Tyrrel leaned back in agony as he spoke, and looked utterly crushed. It was an awful memory. Le Neve hardly knew what to say, the man’s remorse was so poignant. After all those years the boy’s thoughtless act seemed to weigh like a millstone round the grown man’s neck. Eustace held his peace, and felt for him. By and by Tyrrel went on again, rocking himself to and fro on his rough seat as he spoke. “For fifteen years,” he said, piteously, “I’ve borne this burden in my heart, and never told anybody. I tell it now first of all men to you. You’re the only soul on earth who shares my secret.”

“Then your uncle didn’t suspect it?” Eustace asked, all breathless.

Walter Tyrrel shook his head. “On the contrary,” he answered, “he said to me next day, ‘How glad I am Walter, my boy, I called you away from the cliff that moment! It was quite providential. For if you’d loosened a stone, and then this thing had happened, we’d both of us have believed it was YOU that did it?’ I was too frightened and appalled to tell him it WAS I. I thought they’d hang me. But from that day to this—Eustace, Eustace, believe me—I’ve never ceased to think of it! I’ve never forgiven myself!”
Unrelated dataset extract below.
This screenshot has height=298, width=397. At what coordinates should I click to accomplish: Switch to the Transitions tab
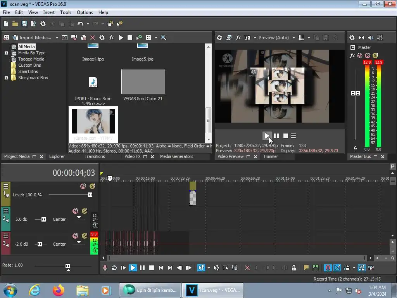coord(95,156)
“Yet it was an accident after all,” Le Neve said, trying to comfort him.

“No, no; not quite. I should have been warned in time. I should have obeyed my uncle. But what would you have? It’s the luck of the Tyrrels.”

He spoke plaintively. Le Neve pulled a piece of grass and began biting it to hide his confusion. How near he might have come to doing the same thing himself. He thanked his stars it wasn’t he. He thanked his stars he hadn’t let that stone drop from the cliff that morning.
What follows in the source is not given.